#### PROBLEM TO WORK ON:
Report every line of the records that includes the word "click".

#### EXERCISE MATERIALS:
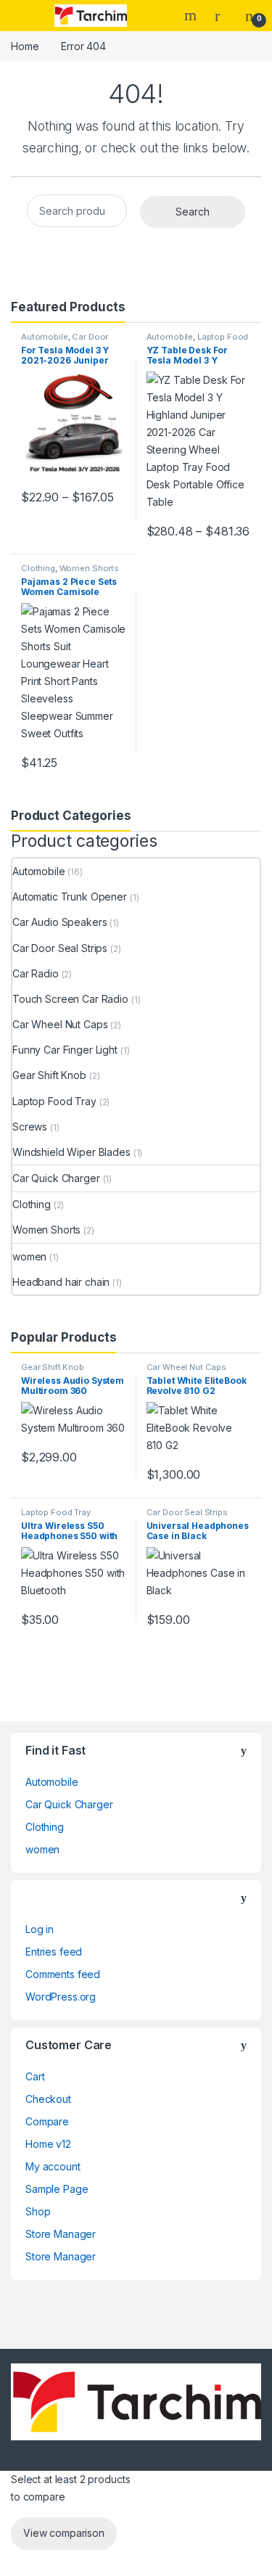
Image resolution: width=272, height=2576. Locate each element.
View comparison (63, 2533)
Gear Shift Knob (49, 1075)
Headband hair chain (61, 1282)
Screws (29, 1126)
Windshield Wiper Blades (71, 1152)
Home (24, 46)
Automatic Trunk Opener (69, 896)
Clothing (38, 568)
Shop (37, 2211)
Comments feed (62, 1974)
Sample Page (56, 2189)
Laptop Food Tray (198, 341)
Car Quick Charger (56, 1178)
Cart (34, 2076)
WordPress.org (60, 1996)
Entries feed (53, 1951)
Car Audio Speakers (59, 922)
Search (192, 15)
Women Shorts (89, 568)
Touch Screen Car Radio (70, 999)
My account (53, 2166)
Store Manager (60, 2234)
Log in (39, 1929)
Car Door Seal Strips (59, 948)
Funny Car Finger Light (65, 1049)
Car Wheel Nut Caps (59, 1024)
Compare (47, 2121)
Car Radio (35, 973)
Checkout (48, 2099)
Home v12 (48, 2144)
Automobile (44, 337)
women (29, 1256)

...

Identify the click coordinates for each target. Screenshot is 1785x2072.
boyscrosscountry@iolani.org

...

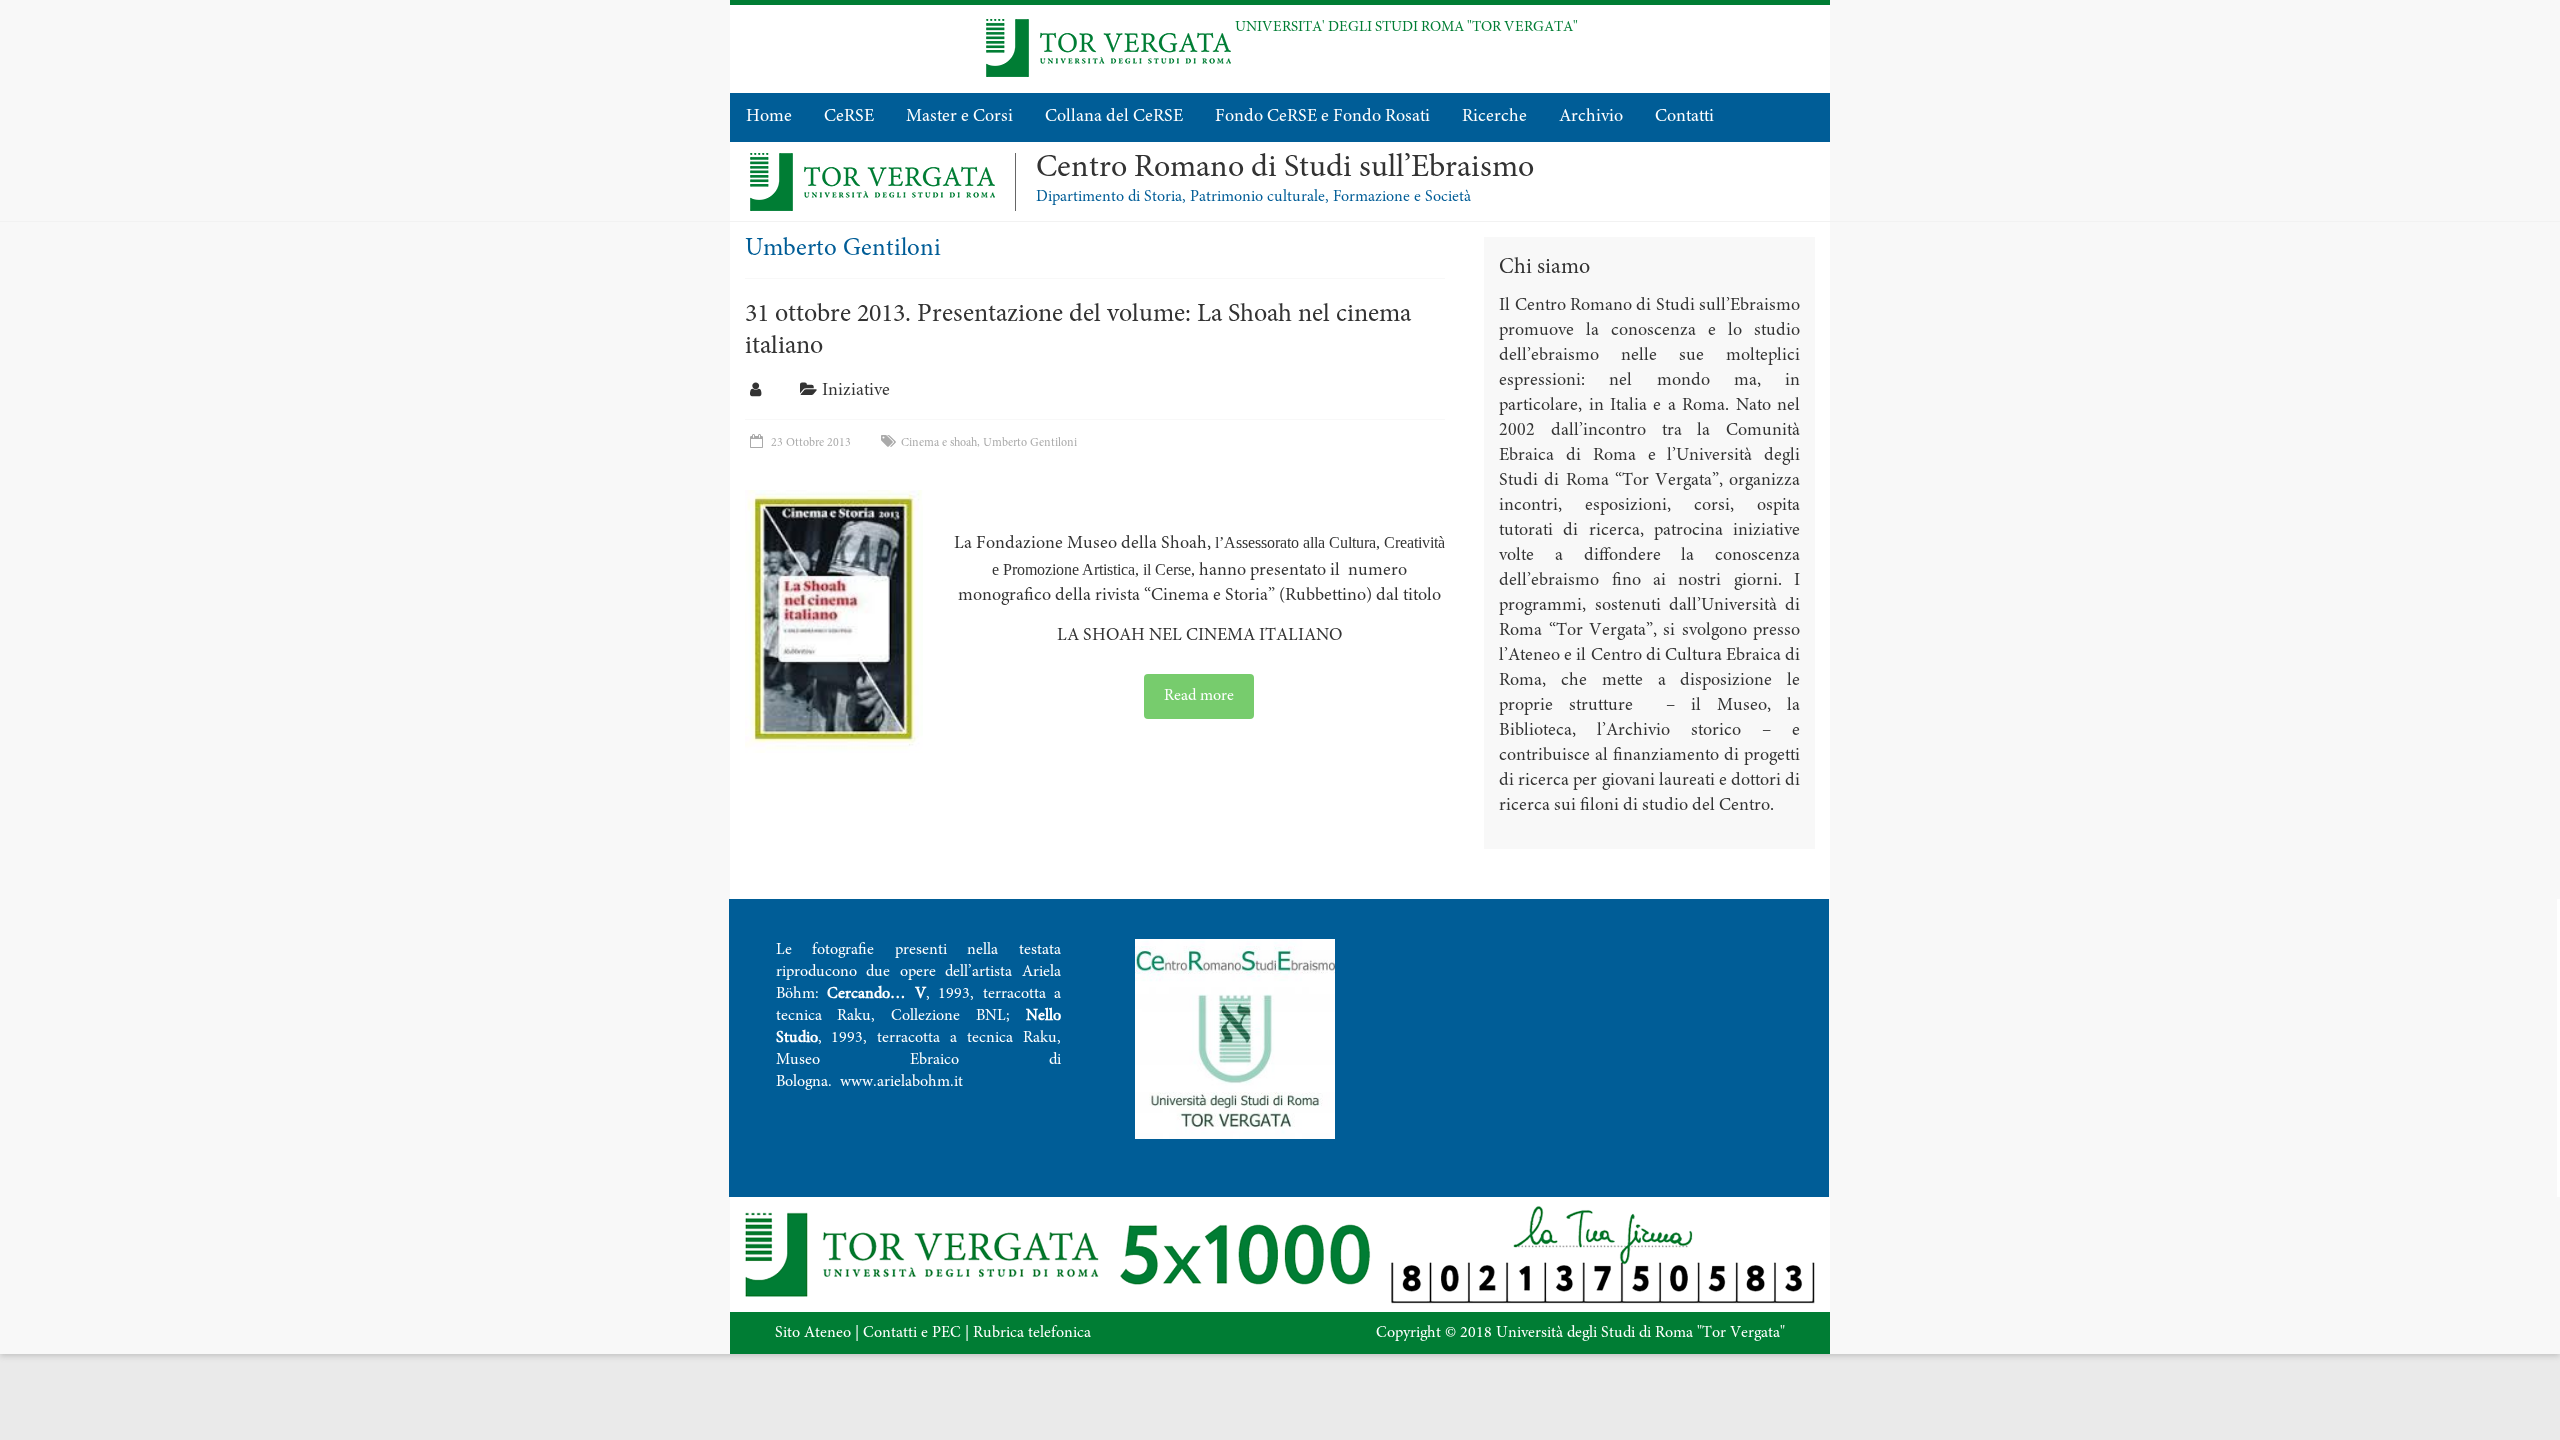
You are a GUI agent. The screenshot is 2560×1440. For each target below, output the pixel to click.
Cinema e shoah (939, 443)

#### RESPONSE BOX:
Identify the click coordinates for each target. Screenshot is 1785x2072.
You are a GUI agent. The screenshot is 2560×1440. For each target below, output the pixel to click.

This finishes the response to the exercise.